The second phase of NPFW dates c. 50 BCE - 20 CE, again dated by ESA vessels found in the same contexts along with Nabatean coins and occasional other imported fine ware. It is in this phase that Petra's potters begin producing the vessels for which the ware is best known: delicate and exceptionally thin-walled (wall thickness 2-3 mm), and decorated with dense, elaborated red painted patterns, including delicate, feathered lines, radial palmettes, clusters of leaves, and dotted circles (which Schmid terms "peacock eyes"). Schmid's close study of the decoration has led to the recognition of three successive 'dekor phases' (2a, 2b, and 2c) each lasting about 20 years or so.

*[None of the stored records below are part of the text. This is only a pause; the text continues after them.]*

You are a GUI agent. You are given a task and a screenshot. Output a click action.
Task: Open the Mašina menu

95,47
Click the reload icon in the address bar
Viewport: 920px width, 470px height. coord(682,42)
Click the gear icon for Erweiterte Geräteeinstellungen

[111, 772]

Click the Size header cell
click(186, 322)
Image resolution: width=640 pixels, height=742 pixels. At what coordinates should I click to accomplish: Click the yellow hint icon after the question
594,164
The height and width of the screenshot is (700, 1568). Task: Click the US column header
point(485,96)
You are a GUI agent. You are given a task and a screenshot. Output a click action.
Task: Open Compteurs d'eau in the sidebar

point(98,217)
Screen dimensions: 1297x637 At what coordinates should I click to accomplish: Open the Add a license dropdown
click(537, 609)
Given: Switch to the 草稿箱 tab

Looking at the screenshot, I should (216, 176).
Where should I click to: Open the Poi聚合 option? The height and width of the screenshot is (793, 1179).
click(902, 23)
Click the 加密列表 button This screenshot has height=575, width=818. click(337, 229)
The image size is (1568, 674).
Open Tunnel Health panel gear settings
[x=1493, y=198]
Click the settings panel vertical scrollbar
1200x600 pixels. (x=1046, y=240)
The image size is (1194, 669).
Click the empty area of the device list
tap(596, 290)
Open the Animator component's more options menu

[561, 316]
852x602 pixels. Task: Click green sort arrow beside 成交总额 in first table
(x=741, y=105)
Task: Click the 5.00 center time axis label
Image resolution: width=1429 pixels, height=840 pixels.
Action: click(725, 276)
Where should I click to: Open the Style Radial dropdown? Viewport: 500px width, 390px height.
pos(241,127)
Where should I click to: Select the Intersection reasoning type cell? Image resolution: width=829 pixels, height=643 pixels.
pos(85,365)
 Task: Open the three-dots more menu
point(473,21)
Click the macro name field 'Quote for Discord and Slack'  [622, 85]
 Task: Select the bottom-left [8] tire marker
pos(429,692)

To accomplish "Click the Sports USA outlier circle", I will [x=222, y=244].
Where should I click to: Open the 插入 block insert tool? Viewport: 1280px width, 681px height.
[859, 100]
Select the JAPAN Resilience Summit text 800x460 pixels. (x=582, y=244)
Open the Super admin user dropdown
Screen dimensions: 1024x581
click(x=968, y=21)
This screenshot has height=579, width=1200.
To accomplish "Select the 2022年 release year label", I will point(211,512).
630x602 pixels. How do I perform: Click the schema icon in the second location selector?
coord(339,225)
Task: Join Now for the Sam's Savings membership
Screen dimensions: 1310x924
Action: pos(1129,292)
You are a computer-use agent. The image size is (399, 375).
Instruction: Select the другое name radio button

The third phase of NPFW spans most of the 1st c. CE into the 2nd century. Very thin-walled forms continue, with the most common forms being open plates and delicate drinking bowls. The paint color darkens, and a dark core now often appears, features that Schmid attributes to a change in firing techniques. The painted motifs remain mostly similar but their application changes from small and detailed to larger and more stylised. In this phase palmettes and geometric motifs are more clumsy, and somewhat realistic floral motifs now also appear, frequently painted against a background of fine, criss-crossing lines.
Production of Nabataean Painted Fine Ware certainly continued after the Roman annexation of the Nabataean kingdom in 106 CE. As for the cessation of manufacture, this seems to be sometime in the later 2nd to mid-third century CE, although the precise timing is still unclear. Subsquent production of painted table ware is taken up by Southern Jordan Byzantine Painted Coarse Ware (Aila), which was manufactured in Aila/Aqaba. These vessels carry similar vegetal and geometric painted motifs, but the vessels have thicker walls and coarser fabric.
* The bulk of this entry derives from Schmid 2007, pp. 311-316.